A forum hosted by Senate Democrats spotlighted trauma experienced by children who have been detained or separated from their families during immigration enforcement operations across the country.
According to data shared by Immigrants’ Rights Clinic Director Elora Mukherjee during the March 17 forum, more than 3,800 children, including 20 infants, were detained by immigration authorities from January to October 2025. Mukherjee has represented 68 children and parents detained at the Family Detention Center in Dilley, Texas, where she said her youngest clients “have been babies and toddlers.”
The forum, titled, “The Kids Are Not Alright: How Mass Deportation is Traumatizing Children,” was hosted by Sen. Dick Durbin, D-Illinois.

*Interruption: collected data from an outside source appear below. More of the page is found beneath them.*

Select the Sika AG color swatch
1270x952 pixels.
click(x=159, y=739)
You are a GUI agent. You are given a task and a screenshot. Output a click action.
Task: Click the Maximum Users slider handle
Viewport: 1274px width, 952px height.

Despite 20 days being “the general legal limit” for how long a child may accompany his or her parent in federal immigration custody, Mukherjee said more than 900 children have been detained past the 20-day mark and 270 children past 40 days. She cited multiple cases of children who have been detained for longer than 100 days.
“Dilley is a hellhole,” she said. “It’s a prison for babies, toddlers, and children. Children and parents detained at Dilley do not have access to sufficient drinking water. Children and parents detained at Dilley have found live worms, bugs, and mold in their meals.” She said lights are kept on in the facility through the night, making it difficult to sleep.
The Department of Homeland Security has vigorously denied allegations of subprime conditions. EWTN News reached out to the department for comment on the allegations mentioned in the forum but did not receive a response by time of publication.
Mukherjee said the facility is run by CoreCivic, a for-profit prison corporation that receives $180 million annually from Immigration and Customs Enforcement (ICE).
“Children and families should be immediately released from Dilley. Alternatives to detention programs are far more cost effective and humane than detaining children,” she said. “Protecting children from needless cruelty is not an enormous ask. It is what our humanity demands of us.”
Clinical psychologist Lisa Fortuna testified during the forum that children held in detention centers often “present with trauma, hyper vigilance, sleep disturbance, depression, and persistent anxiety about their safety and future.” She also listed school disengagement, learning problems, and disruption in health care” among immigrant children as a result of enforcement operations.
“The psychological burden created by uncertainty, family separation, chronic fear,” she said, “can profoundly shape children’s emotional and development and their sense of safety and stability.”
Maria Heavener, a first-grade teacher at Funston Elementary School in Chicago, told senators about ICE officers’ use of tear gas near school buildings and around children in Chicago during the Trump administration’s Operation Midway Blitz.
Sen. Angus King, an independent from Maine, praised those who testified and cited a Bible verse he said was sent to him by a priest friend earlier in the day: “When an alien resides with you in your land, do not molest him. You shall treat the alien who resides with you no differently than the natives born among you who have the same love for him as for yourself. For you too were once aliens in the land of Egypt” (Leviticus 19:33-34).
“That’s the responsibility that we have and that’s the responsibility that we’re trained to uphold,” he said.